**Work instruction**
Rewrite the lines below, replacing "Identify" with "Find" and leaving everything else unchanged. Omit the pictures from your output.

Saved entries

*** Block opens ***

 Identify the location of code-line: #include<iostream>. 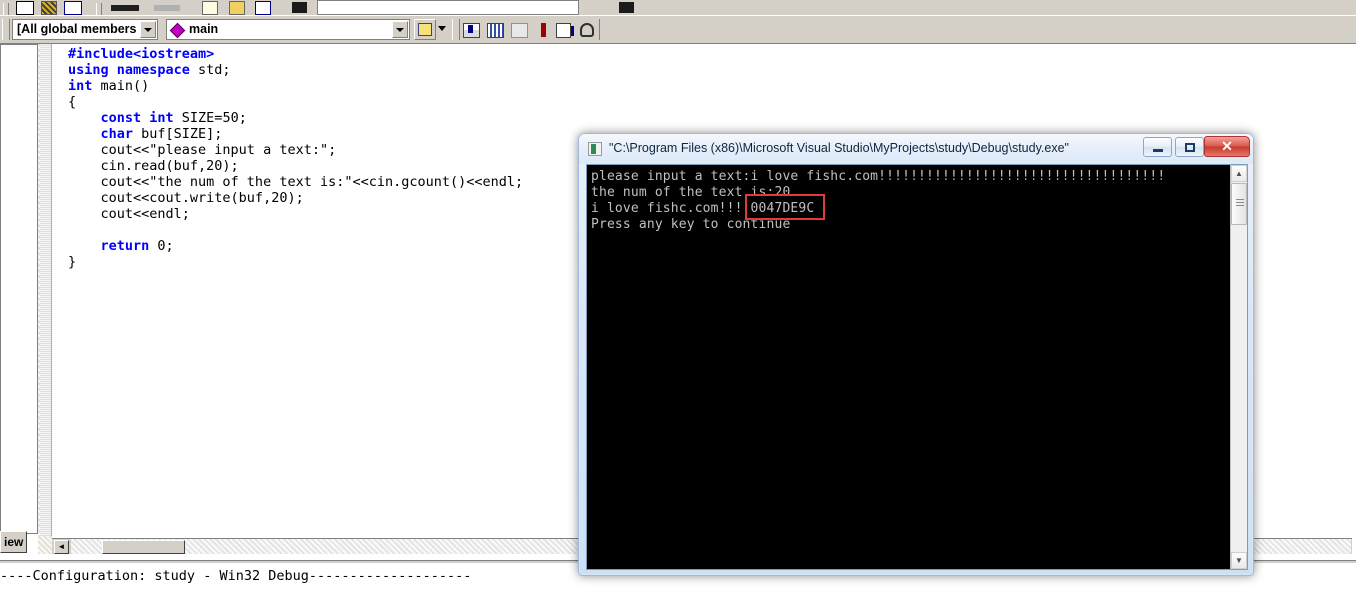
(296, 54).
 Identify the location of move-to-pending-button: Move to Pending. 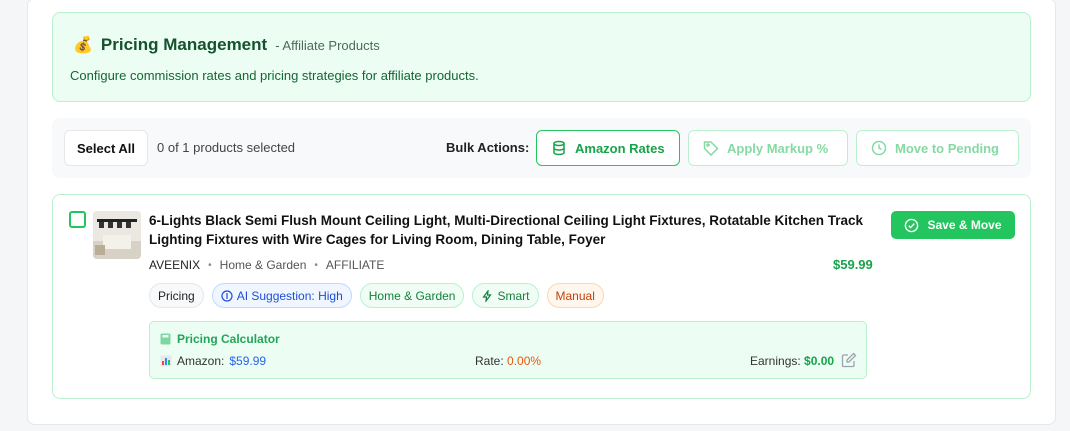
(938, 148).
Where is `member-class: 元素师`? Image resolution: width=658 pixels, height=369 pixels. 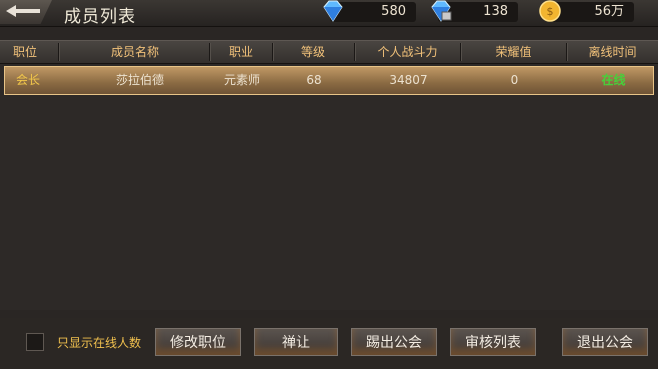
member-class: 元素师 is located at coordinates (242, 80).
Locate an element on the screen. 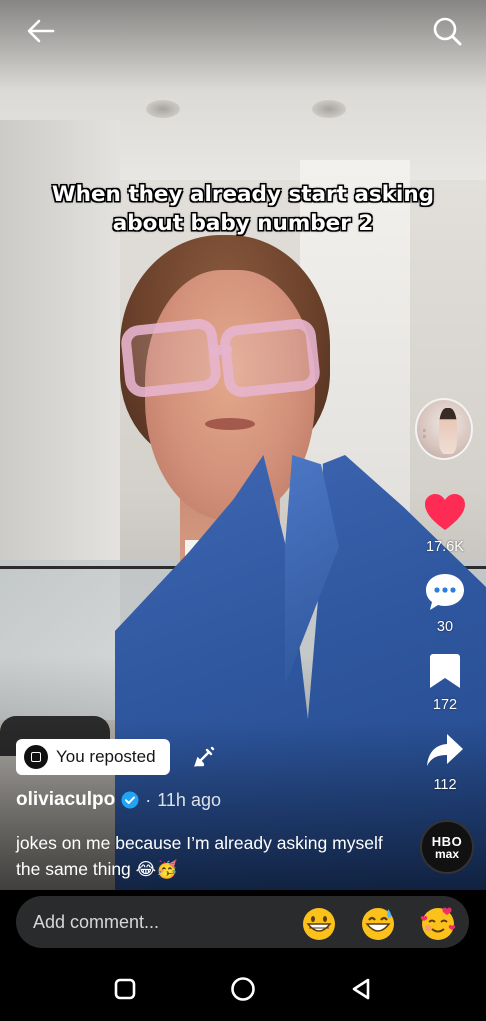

*** Block closes ***

**Written solution**
 Find the location of code-line: #include<iostream>. 
(296, 54).
 Find the location of move-to-pending-button: Move to Pending. 
(938, 148).
Where is `member-class: 元素师`? Image resolution: width=658 pixels, height=369 pixels. 
member-class: 元素师 is located at coordinates (242, 80).
Locate an element on the screen. 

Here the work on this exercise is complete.